Coherence & Cohesion
Ensure a varied and sophisticated use of connectives to signal relationships between ideas and paragraphs, which will improve the overall coherence and cohesion of your essay. While your essay flows well, greater variability in connectors could enhance readability and the logical flow of arguments.
Task Achievement
When discussing both the positive and negative aspects of older individuals continuing to work, you've provided an effective balance. To elevate your essay to the highest performance levels, strive to offer concrete, detailed examples that illustrate your points. This will enhance the clarity and impact of your argumentation.
Introduction & Conclusion
Your introduction and conclusion effectively encapsulate the main points of your essay, demonstrating a strong grasp of essay structure.
Understanding of Topic
You've demonstrated a clear understanding of the topic, providing a balanced view of both advantages and disadvantages.
Logical Structure
The logical structure of your essay suggests careful planning and consideration of how ideas are sequenced and developed.

Fully explain your ideas

To get an excellent score in the IELTS Task 2 writing section, one of the easiest and most effective tips is structuring your writing in the most solid format.
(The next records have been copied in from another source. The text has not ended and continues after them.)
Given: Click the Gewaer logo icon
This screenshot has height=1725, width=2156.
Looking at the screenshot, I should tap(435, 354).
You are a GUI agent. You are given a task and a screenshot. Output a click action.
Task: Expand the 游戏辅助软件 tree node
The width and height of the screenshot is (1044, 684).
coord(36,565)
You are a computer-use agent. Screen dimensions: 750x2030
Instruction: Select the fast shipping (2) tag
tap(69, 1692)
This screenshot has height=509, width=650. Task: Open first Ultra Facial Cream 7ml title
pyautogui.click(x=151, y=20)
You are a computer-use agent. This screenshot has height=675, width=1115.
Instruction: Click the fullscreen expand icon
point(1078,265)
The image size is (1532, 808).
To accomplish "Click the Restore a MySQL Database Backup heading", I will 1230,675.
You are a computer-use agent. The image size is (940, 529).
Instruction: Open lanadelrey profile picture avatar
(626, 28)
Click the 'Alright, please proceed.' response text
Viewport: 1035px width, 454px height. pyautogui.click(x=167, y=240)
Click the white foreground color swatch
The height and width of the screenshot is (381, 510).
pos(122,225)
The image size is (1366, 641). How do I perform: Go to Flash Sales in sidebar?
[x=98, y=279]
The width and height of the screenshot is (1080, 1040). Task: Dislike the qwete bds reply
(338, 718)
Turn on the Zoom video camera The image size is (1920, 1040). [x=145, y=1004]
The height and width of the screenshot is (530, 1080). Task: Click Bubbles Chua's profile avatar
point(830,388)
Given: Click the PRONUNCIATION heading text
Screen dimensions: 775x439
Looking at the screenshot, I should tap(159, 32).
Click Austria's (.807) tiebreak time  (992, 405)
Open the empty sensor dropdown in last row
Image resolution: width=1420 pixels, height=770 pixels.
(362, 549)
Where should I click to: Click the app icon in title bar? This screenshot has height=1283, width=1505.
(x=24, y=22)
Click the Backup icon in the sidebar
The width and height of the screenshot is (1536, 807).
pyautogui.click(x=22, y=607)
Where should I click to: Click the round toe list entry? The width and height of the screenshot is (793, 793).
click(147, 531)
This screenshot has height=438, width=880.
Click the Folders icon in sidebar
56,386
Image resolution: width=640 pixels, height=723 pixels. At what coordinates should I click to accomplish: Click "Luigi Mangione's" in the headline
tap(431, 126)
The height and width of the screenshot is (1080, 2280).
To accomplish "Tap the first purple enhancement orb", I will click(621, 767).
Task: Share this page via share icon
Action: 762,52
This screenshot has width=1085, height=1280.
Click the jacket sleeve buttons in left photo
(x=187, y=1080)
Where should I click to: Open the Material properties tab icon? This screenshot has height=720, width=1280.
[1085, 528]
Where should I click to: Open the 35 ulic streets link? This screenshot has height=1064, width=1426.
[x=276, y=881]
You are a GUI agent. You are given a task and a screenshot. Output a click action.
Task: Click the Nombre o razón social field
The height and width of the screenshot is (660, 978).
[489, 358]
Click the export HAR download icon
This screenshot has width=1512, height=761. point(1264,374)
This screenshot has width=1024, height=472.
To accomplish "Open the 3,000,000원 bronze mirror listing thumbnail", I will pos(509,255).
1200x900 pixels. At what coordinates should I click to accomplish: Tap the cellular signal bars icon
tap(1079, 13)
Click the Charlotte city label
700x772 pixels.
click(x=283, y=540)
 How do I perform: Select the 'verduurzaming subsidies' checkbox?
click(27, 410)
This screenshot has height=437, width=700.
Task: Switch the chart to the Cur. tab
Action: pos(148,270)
A great argument essay structure may be divided to four paragraphs, in which comprises of four sentences (excluding the conclusion paragraph, which comprises of three sentences).

For we to consider an essay structure a great one, it should be looking like this:

  • Paragraph 1 - Introduction
    • Sentence 1 - Background statement
    • Sentence 2 - Detailed background statement
    • Sentence 3 - Thesis
    • Sentence 4 - Outline sentence
  • Paragraph 2 - First supporting paragraph
    • Sentence 1 - Topic sentence
    • Sentence 2 - Example
    • Sentence 3 - Discussion
    • Sentence 4 - Conclusion
  • Paragraph 3 - Second supporting paragraph
    • Sentence 1 - Topic sentence
    • Sentence 2 - Example
    • Sentence 3 - Discussion
    • Sentence 4 - Conclusion
  • Paragraph 4 - Conclusion
    • Sentence 1 - Summary
    • Sentence 2 - Restatement of thesis
    • Sentence 3 - Prediction or recommendation

Our recommended essay structure above comprises of fifteen (15) sentences, which will make your essay approximately 250 to 275 words.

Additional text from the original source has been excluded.